What is an External Fixator?
An External Fixator (or Ex-Fix as it is also known as in the Perthes Disease world) is part of a treatment type known as Distraction or Arthodiatasis. The Ex-Fix works by attaching a mechanical brace to the child’s hip by 6m pins which is inserted through the skin into the pelvis and femur during surgery. This surgery is usually applied during the fragmentation stage.
The brace holds the femur in a specific position allowing some limited natural movement while restricting others in an effort to remove the pressure off the femur head and allowing it to regrow in a circular shape faster.
The Ex-Fix Process:
Children wear the Ex-Fix for approximately 6-7 months in total. The first 6-8 weeks is to make sure the right amount of distraction has occurred for the best possible results. The distraction works by the turning of a special screw daily during this period. The final 4-5 months wearing the Ex-Fix are to allow the femur head to regrow back as much as possible. Children under 13 years are more likely to have the Ex-Fix removed at 4 months while children over 13 years will be closer to 5 months. Physiotherapy is applied daily during this process to retain as much movement as possible in the hip.
The Ex-Fix is then removed under general anesthetic after which another brace must be worn day and night for 6 weeks to allow the bone to strengthen as much as possible with continued physiotherapy. After those 6 weeks the brace is worn only at night for several months until the child has fully recovered all natural movement in their hip.
Sometimes children require a second surgery later known as Femoral Head Reshaping Osteotomy to reshape the regrown femur head from a oblong shape to a more circle shape. The oblong shape while considered a successful recovery from Perthes Disease can still lead the need for hip replacement surgery later as an adult so this new surgery is hoped to prevent that need later. It is also hoped to delay the onset of arthritis even later than the current age of 50 years that the current oblong shape generally presents itself. It is applied for more than just the Ex-Fix treatment but for all Perthes Disease recovery in general.

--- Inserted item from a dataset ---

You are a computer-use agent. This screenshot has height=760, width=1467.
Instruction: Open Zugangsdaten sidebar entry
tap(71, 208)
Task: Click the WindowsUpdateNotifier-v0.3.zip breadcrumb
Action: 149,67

The Pros of Ex-Fix Treatment:
The idea between the Ex-Fix treatment is to try and short-circuit the healing process which can take several years to under a year and works best for children between the ages of 6 and 15 years. It is considered the treatment of choice for children over the age of 10 because age is not a real factor in the healing process as it is for other treatments. It is a surgery which isn’t as invasive to the hip as other surgeries can be.
The Cons of Ex-Fix Treatment:
The pin sites can be painful and prone to infections. Infections are easily treated with oral antibiotics and good hygiene. The turning of the special screw during the distraction process stage can also be painful. Sometimes Ex-Fix patients require a wheelchair or crutches to ease some of the strain that the ex-fix brace has to carry to prevent pressure occurring on the healing femur head.